We don’t yet know what sort of country we will be, come the 19th of September. Every day, people across the country are talking to their friends, colleagues, and neighbors, arguing about who we are, who we want to be, and how best we can achieve our aspirations.
That’s why .scot is a big deal. Every message we will send from our new domain says “This is us. We are Scotland.” What that means is not yet certain; we don’t have long left to decide.
Photo of Scottish Television and the Squinty Bridge from Paisley Scotland.
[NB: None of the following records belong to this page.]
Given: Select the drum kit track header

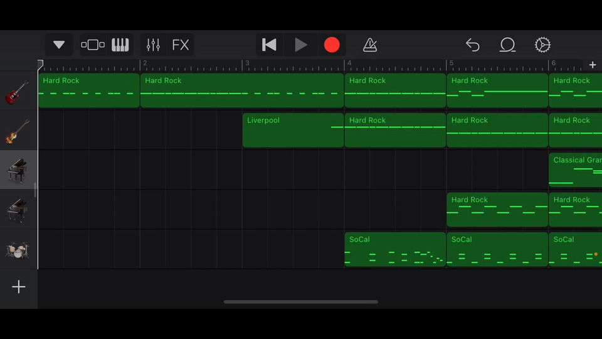Looking at the screenshot, I should tap(18, 250).
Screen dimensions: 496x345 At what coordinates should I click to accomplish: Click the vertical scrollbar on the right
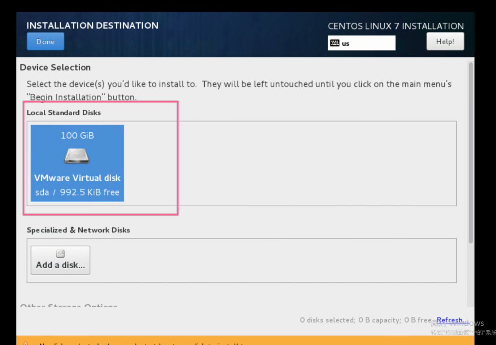click(x=471, y=151)
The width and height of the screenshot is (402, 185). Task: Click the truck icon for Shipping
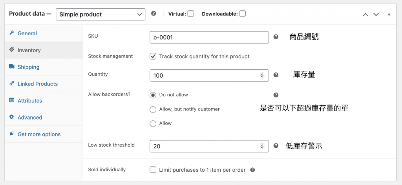click(x=11, y=67)
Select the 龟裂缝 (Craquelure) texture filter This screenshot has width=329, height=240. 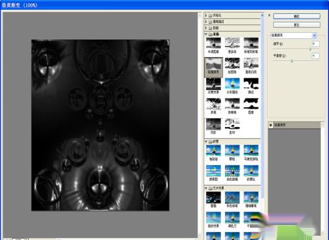click(x=213, y=153)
For the orthographically inclined, the Scottish Government has initial capitals because that’s its formal name, rather than a generic term referring to government in Scotland. There is also a Scottish Parliament. ↩
It’s also not clear what the two letters will be: .sc belongs to the Seychelles and .sl to Sierra Leone. Some Scots have floated suggestions like .ab for Alba or .ce for Caledonia (respectively, the Gaelic and Latin names for Scotland), but neither seem terribly satisfactory. ↩
Carolyn Roberts lives in Scotland and works in mental health. Her work has previously appeared in Oh Comely magazine and on BBC Radio Scotland. Currently she spends most of her time making silly faces at her new baby daughter.